Bonus ristrutturazioni per la seconda casa

La detrazione IRPEF del 50% sui lavori di ristrutturazione non riguardano solo la prima casa ma ogni immobile su cui grava un qualunque diritto di godimento.

Le spese per la ristrutturazione di una seconda casa sono deducibili?

Domanda di: Liana T.

L’articolo 16-bis del TUIR regola la possibilità di usufruire di detrazioni per ristrutturazioni edilizie per un recupero del 50% del totale della spesa effettuata in rate di uguale importo spalmate su 10 anni.

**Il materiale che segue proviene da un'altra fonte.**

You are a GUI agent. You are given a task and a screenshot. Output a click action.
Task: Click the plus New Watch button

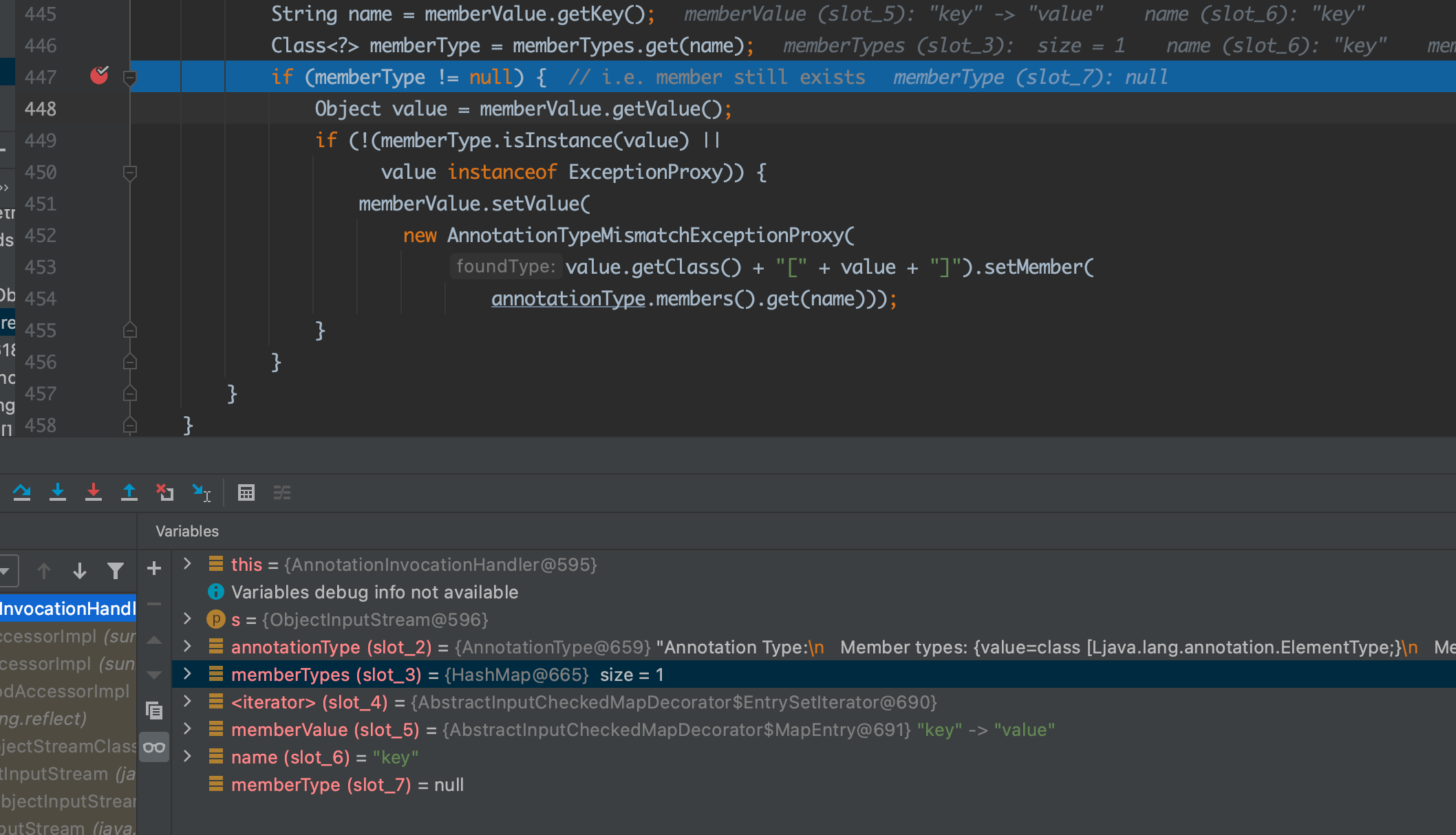click(154, 569)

Per poter usufruire di queste agevolazioni, il legislatore ha provveduto a pubblicare, ogni anno, delle guide da poter seguire per adempiere alle prescrizioni tecnico/burocratiche necessarie (ultimo aggiornamento: Guida alle ristrutturazioni edilizie – Agenzia delle Entrate).

L’immobile oggetto di intervento riconosciuto tra quelli detraibili non deve possedere necessariamente la caratteristica di prima casa, pertanto è riconoscibile la possibilità di portare in detrazione anche interventi su immobili su cui grava un diritto reale di godimento, di qualsiasi natura esso possa essere.

Per rispondere in maniera più diretta al quesito: sì, può assolutamente portare in detrazione le spese sostenute per la seconda casa purchè assolva gli adempimenti indicati dal legislatore per ottenere le agevolazioni.